**** Data for this task

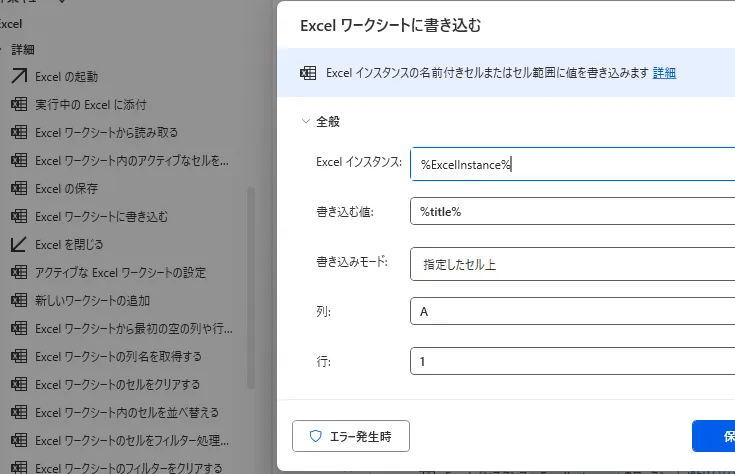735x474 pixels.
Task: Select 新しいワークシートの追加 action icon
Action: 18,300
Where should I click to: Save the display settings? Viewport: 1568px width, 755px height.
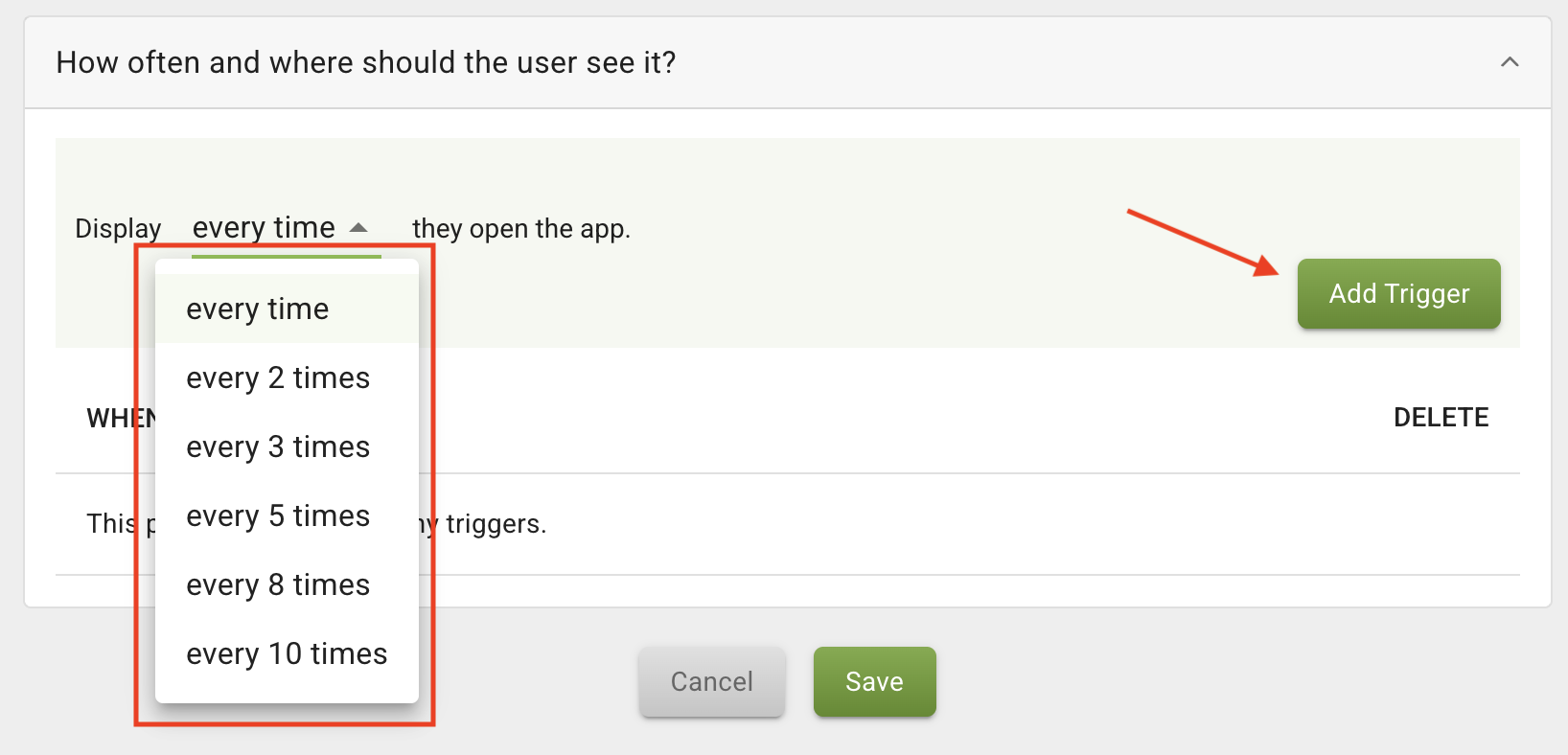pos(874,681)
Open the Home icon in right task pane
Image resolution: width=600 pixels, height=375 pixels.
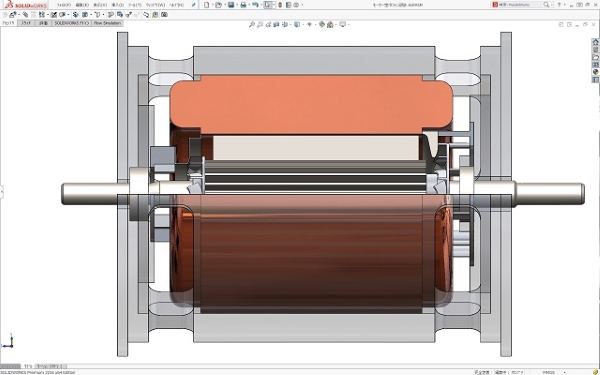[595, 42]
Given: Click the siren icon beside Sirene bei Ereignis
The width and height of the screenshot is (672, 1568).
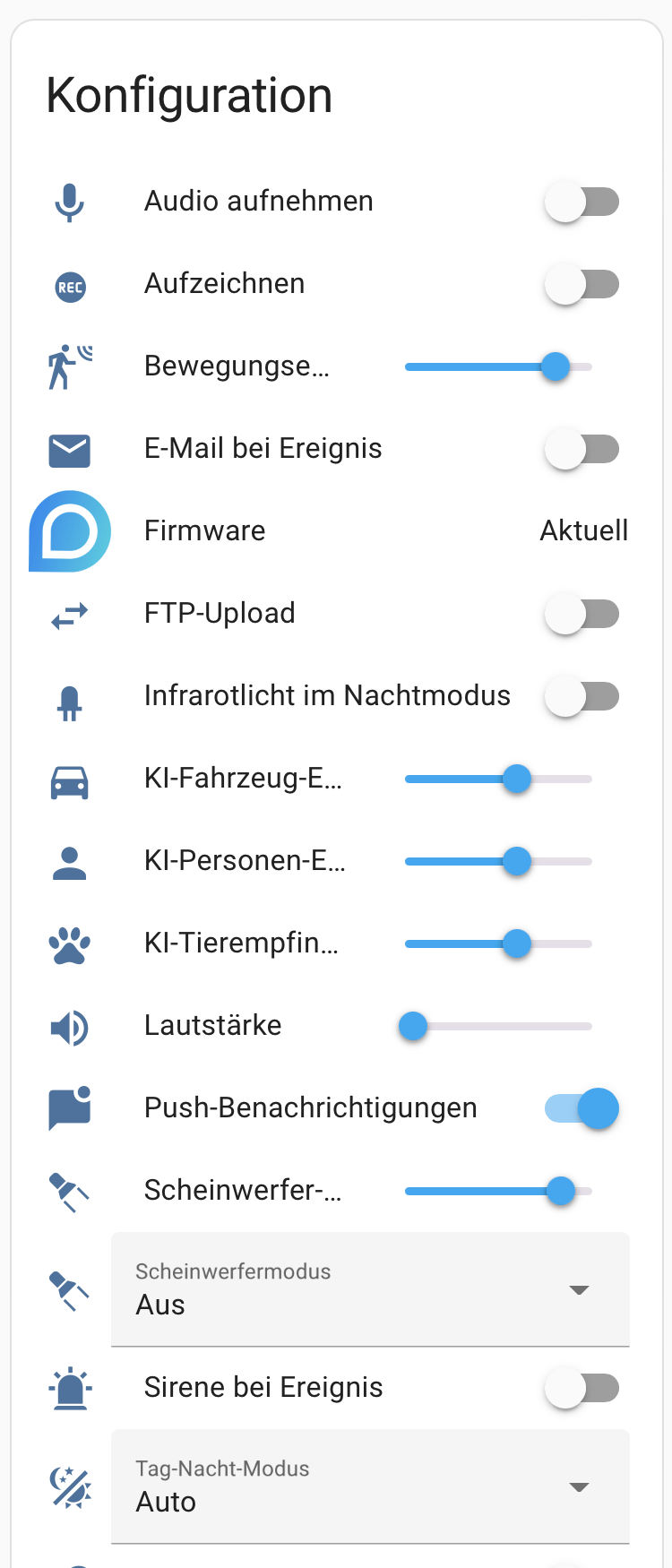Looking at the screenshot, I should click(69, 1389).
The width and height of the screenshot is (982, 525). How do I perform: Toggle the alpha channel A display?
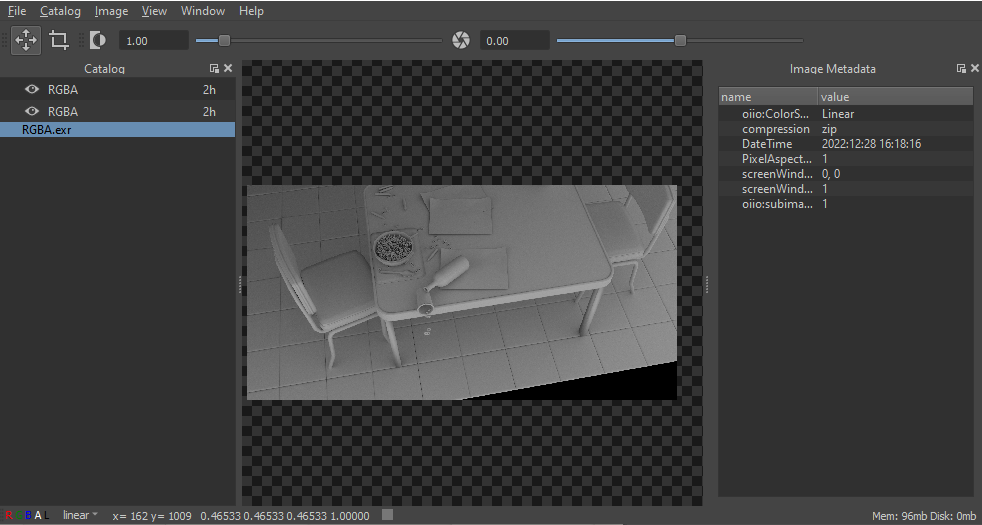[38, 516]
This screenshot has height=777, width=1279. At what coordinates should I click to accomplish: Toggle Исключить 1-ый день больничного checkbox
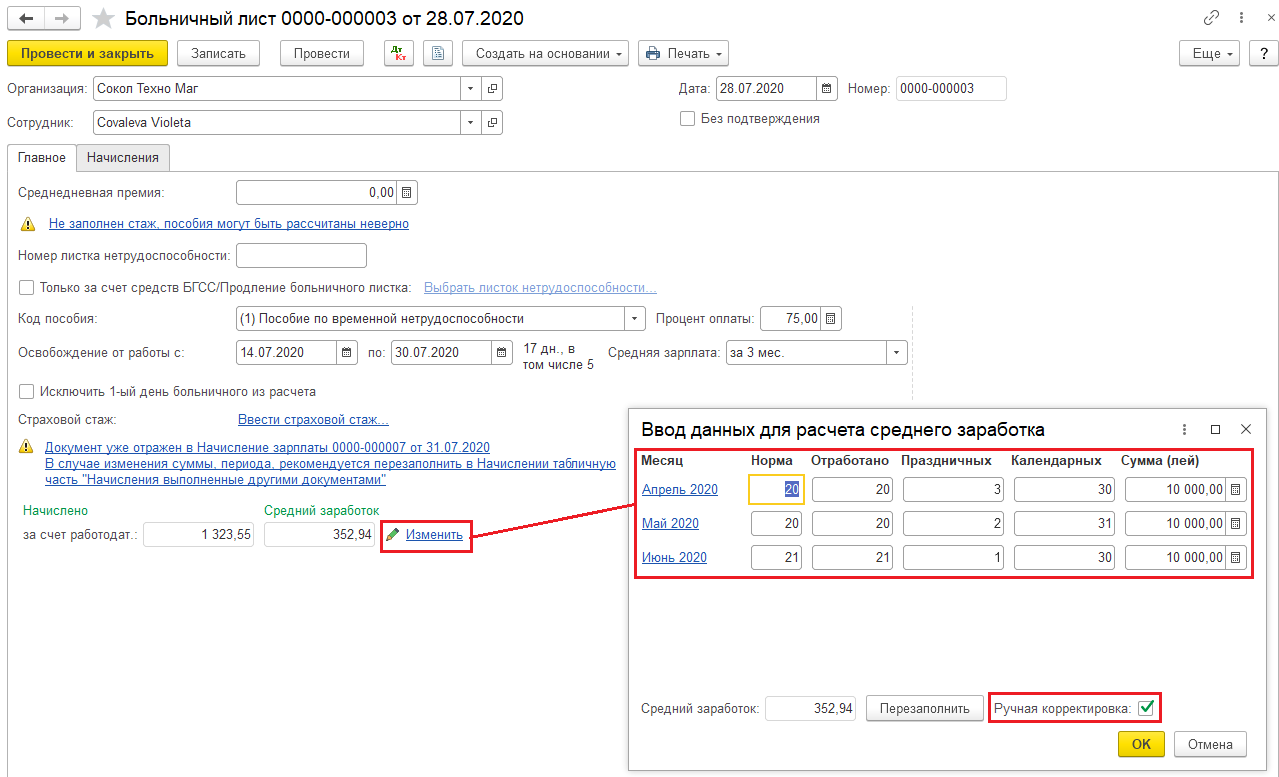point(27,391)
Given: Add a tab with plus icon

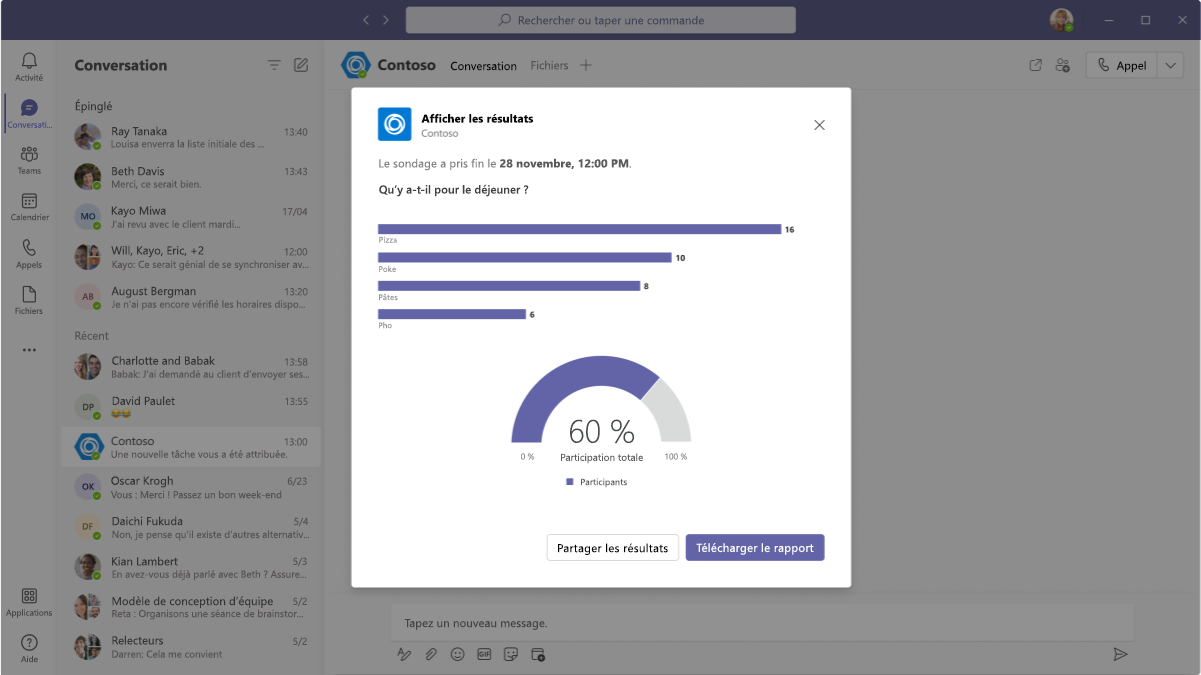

********

What this task involves ->
Rewrite all the records with each "Given" replaced by "Instruction" and everything else unchanged. Leave the pictures out.

Expected output ->
735x474 pixels.
Task: Select 新しいワークシートの追加 action icon
Action: 18,300
Where should I click to: Save the display settings? Viewport: 1568px width, 755px height.
pos(874,681)
Open the Home icon in right task pane
Image resolution: width=600 pixels, height=375 pixels.
[595, 42]
Instruction: Click the siren icon beside Sirene bei Ereignis
The width and height of the screenshot is (672, 1568).
Looking at the screenshot, I should click(69, 1389).
The width and height of the screenshot is (982, 525). How do I perform: Toggle the alpha channel A display?
[38, 516]
This screenshot has height=777, width=1279. At what coordinates should I click to accomplish: Toggle Исключить 1-ый день больничного checkbox
point(27,391)
Instruction: Add a tab with plus icon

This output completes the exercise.